3. The suit in which the decree now in question was obtained was brought against three lessees, who were defendants Nos. 1, 2 and 3 and their surety who was defendant No. 4. The decree directed the defendants Nos. 1, 2 and 3 to pay the amount decreed in certain instalments, and then went on to provide that if the money decreed could not be recovered from defendants Nos. 1, 2 and 3, the decree-holder might proceed to bring to sale the property which had been mortgaged to the plaintiff by the surety. The decree-holder made several ineffectual attempts to recover his money in the district in which the decree was passed. Subsequently, the decree was transferred for execution to Benares. By the present application the decree-holder seeks to bring to sale some immoveable property belonging to defendants Nos. 1, 2 and 3, or one or more of them.
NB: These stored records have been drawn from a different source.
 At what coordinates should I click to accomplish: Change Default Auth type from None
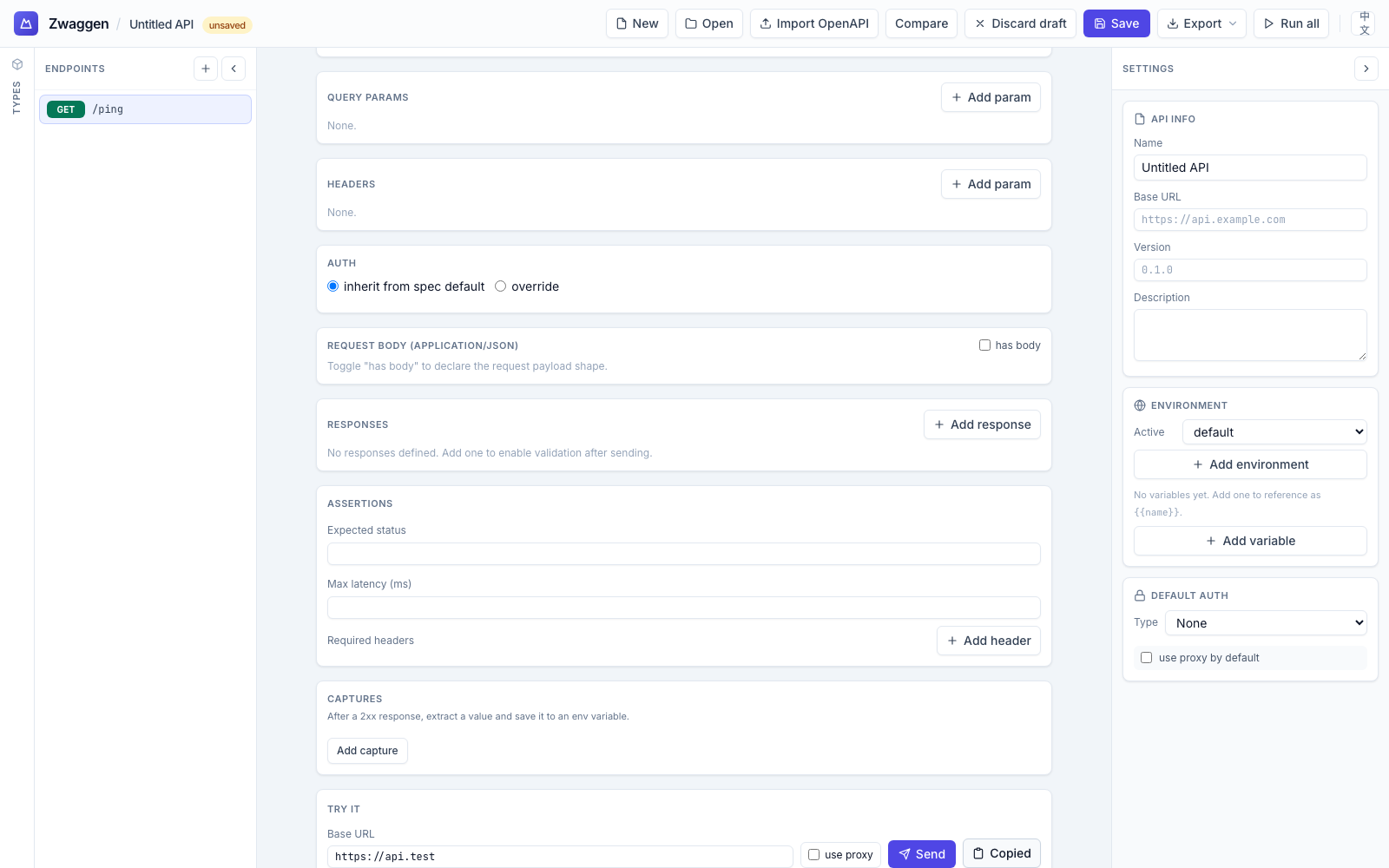coord(1265,622)
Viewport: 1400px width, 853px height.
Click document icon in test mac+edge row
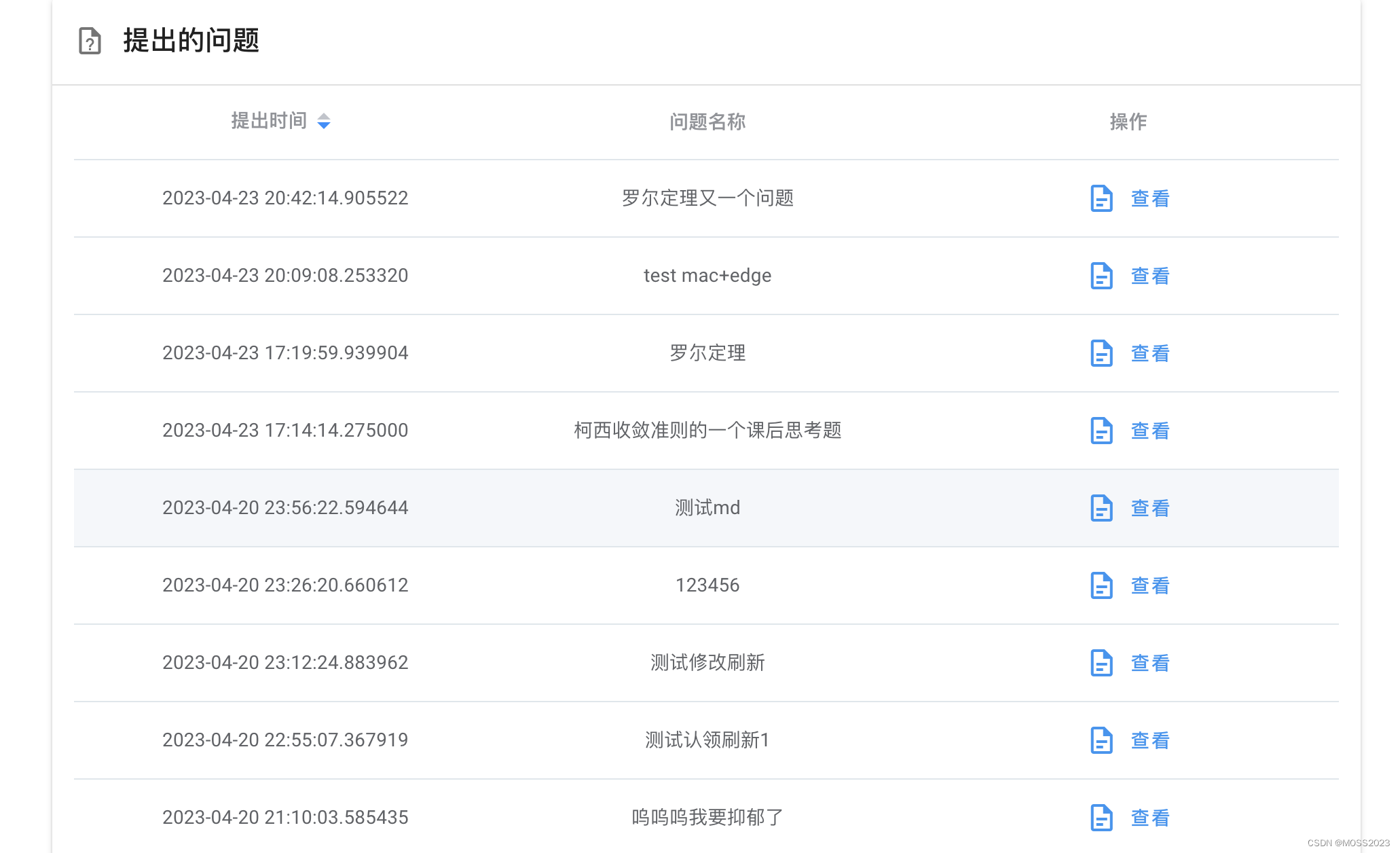[x=1101, y=276]
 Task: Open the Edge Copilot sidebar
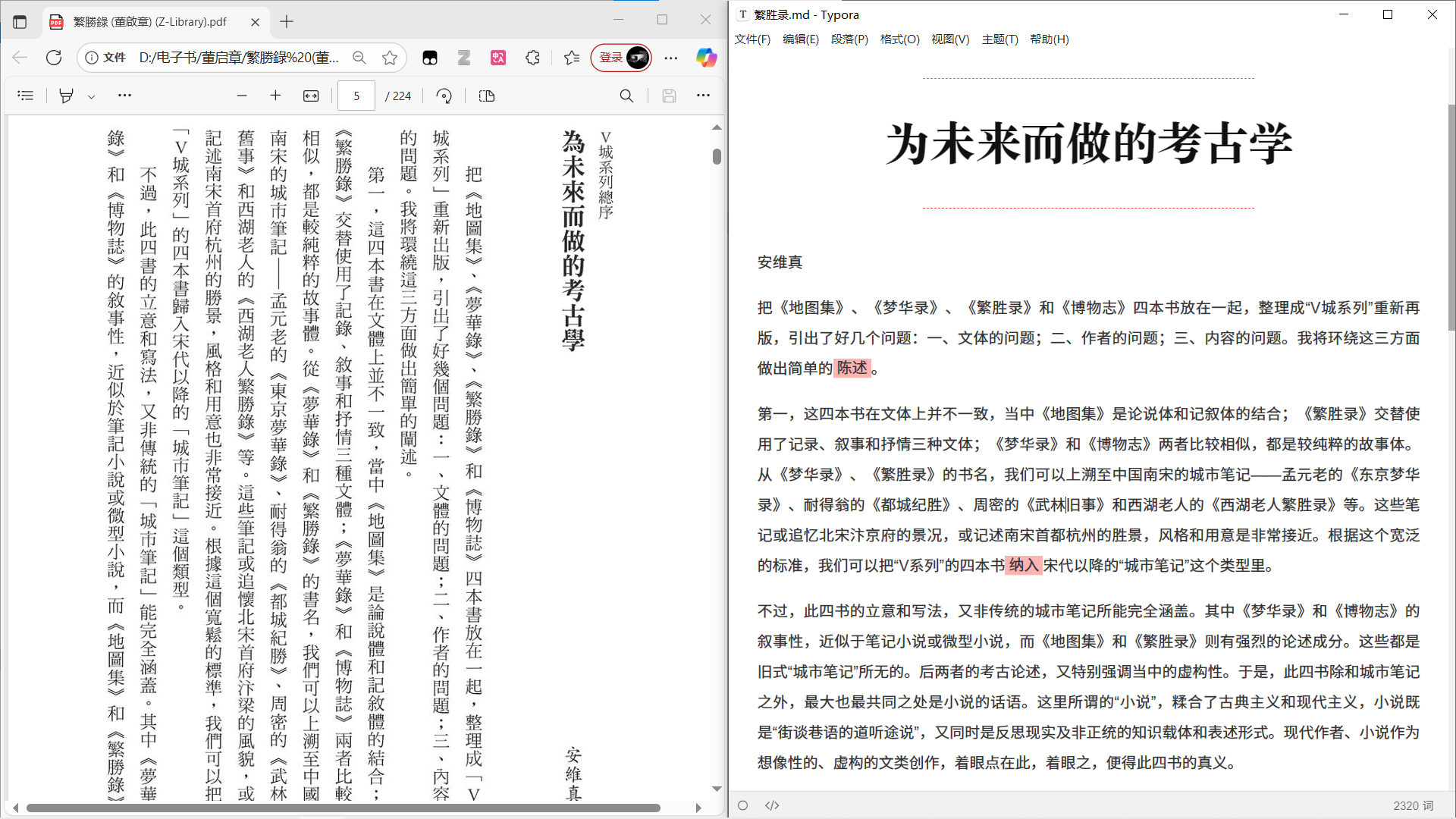pyautogui.click(x=706, y=58)
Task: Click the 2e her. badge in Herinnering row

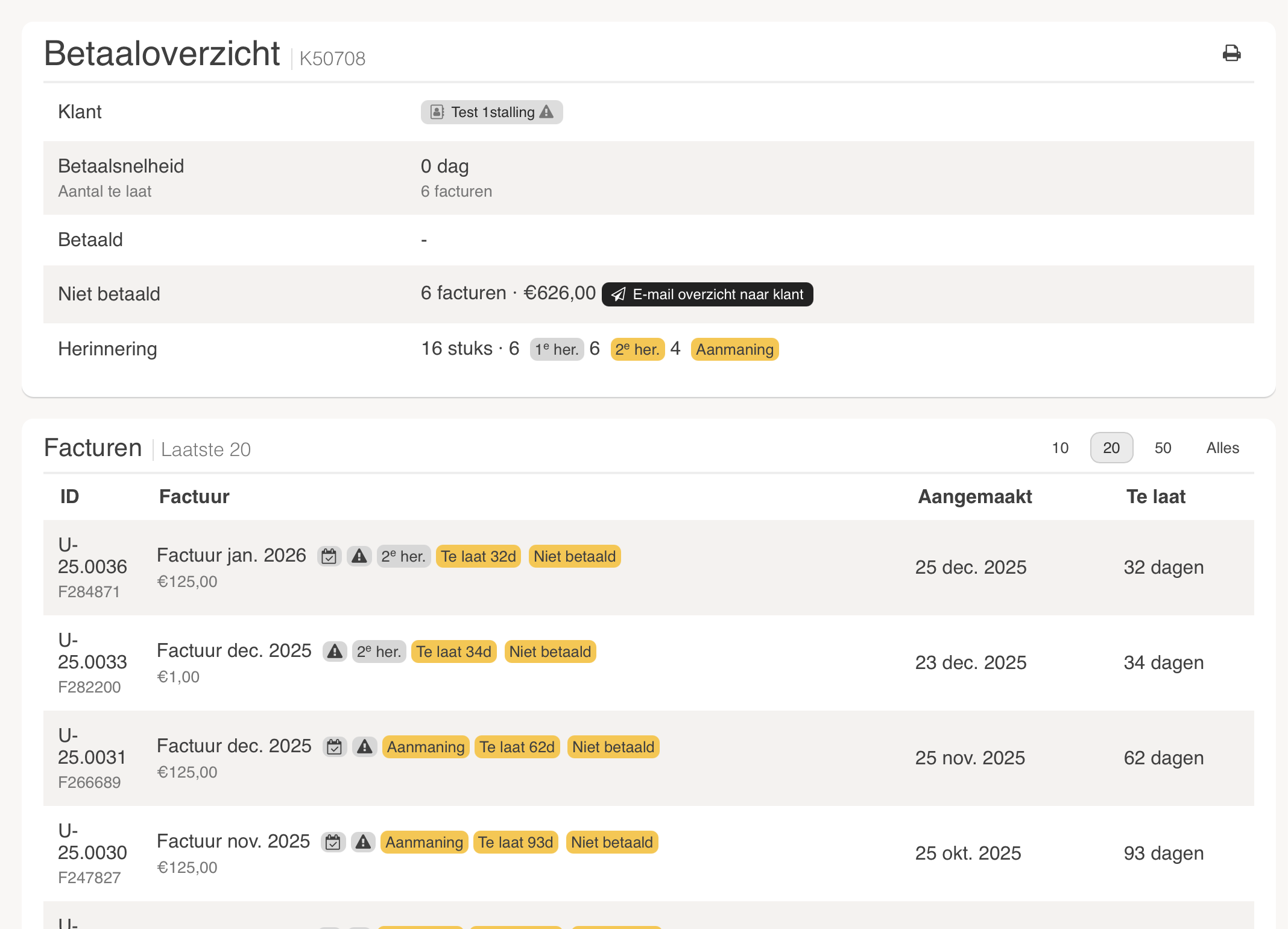Action: point(637,349)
His application has been dismissed on the ground that the decree, so far as defendants Nos. 1, 2 and 3 were concerned, was a decree for the payment of money within the meaning of Section 230 of the Code of Civil Procedure of 1882. The lower Appellate Court has accepted the contention and dismissed the application with costs.
3. This is a second appeal by the decree-holder. It is conceded, in accordance with a recent decision of this Court, that Section 48 of the Code of Civil Procedure, 1903, does not apply to the case, and that the question for decision is whether the decree held by the appellant is a decree for the payment of money within the meaning of Section 230 of the Code of 1882. The decree, in my opinion, cannot by any possibility be described as a decree for money against defendant No. 4. If it is possible to split up the decree into two decrees, then, no doubt, it may be said that the decree is a decree for payment of money against defendants Nos. 1, 2 and 3 and is a decree for the sale of immoveable property to which the third paragraph of Section 236 of the Code of 1882 does not apply. But it seems to me that if a decree can be split up in this way, where different reliefs are given against different sets of defendants, then a decree may be split up also where several distinct reliefs are given against the same set of defendants. I find no justification for this course. The terms of the decree before us undoubtedly go beyond the terms of an ordinary decree for the payment of money as that expression has been interpreted by this Court. It provides for the sale of immoveable property under certain contingencies. In my opinion, the principle on which the case of Pahalwan Singh v. Narain Das 22 A. 401 was decided applies to the. present case, and I would hold that the decree before us is not a decree for the payment of money within the meaning of Section 230, and I would allow this appeal, set aside the decree of the Court below, and remand the case for disposal on the mesits according to law.
4. The order of the Court is, that under the provisions of Section 98 of the Code of Civil Procedure, this appeal is dismissed with costs which in this Court will include fees on the higher scale.